START DATA SECTION

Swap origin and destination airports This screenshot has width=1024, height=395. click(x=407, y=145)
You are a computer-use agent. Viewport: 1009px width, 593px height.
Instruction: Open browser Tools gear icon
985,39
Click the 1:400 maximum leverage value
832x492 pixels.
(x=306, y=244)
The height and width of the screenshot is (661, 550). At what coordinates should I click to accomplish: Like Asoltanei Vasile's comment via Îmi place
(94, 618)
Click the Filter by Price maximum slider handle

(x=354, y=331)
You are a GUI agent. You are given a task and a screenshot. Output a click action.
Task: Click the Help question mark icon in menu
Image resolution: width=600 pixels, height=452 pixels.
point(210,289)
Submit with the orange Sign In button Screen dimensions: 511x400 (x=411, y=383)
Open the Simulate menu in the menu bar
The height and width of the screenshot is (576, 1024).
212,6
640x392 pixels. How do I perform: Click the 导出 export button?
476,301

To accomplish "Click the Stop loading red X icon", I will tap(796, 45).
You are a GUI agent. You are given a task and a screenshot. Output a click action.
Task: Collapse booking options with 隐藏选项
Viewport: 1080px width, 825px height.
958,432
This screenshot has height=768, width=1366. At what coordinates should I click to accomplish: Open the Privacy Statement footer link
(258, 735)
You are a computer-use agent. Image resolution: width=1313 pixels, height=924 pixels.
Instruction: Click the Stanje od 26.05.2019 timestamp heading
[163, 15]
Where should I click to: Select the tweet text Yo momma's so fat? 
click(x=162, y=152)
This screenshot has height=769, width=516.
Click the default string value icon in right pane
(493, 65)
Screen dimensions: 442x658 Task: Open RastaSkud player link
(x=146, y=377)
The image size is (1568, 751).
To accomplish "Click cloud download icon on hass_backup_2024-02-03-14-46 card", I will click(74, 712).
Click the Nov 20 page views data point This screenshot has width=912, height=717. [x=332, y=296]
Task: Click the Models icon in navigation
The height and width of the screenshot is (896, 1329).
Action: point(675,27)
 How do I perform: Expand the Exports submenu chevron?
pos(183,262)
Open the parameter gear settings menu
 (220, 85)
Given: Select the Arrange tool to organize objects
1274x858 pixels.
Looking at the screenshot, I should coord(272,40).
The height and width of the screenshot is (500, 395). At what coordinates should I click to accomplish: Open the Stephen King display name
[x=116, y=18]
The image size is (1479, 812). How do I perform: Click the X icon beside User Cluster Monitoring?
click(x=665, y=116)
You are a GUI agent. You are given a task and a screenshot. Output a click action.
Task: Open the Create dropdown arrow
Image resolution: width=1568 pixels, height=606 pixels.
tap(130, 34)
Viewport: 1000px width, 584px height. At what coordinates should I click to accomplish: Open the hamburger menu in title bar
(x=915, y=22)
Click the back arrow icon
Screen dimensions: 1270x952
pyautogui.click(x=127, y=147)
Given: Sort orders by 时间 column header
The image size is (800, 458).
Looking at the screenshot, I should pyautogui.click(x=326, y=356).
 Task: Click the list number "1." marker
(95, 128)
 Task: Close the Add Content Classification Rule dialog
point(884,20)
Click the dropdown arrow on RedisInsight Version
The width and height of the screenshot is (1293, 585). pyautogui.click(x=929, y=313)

END DATA SECTION

> **WHAT IS REQUIRED**: From the line holding "Image resolution: width=1568" to the end of the listing, copy every line exactly, both ends included, and add nothing.

> **REPLY**:
Image resolution: width=1568 pixels, height=606 pixels.
tap(130, 34)
Viewport: 1000px width, 584px height. At what coordinates should I click to accomplish: Open the hamburger menu in title bar
(x=915, y=22)
Click the back arrow icon
Screen dimensions: 1270x952
pyautogui.click(x=127, y=147)
Given: Sort orders by 时间 column header
The image size is (800, 458).
Looking at the screenshot, I should pyautogui.click(x=326, y=356).
 Task: Click the list number "1." marker
(95, 128)
 Task: Close the Add Content Classification Rule dialog
point(884,20)
Click the dropdown arrow on RedisInsight Version
The width and height of the screenshot is (1293, 585). pyautogui.click(x=929, y=313)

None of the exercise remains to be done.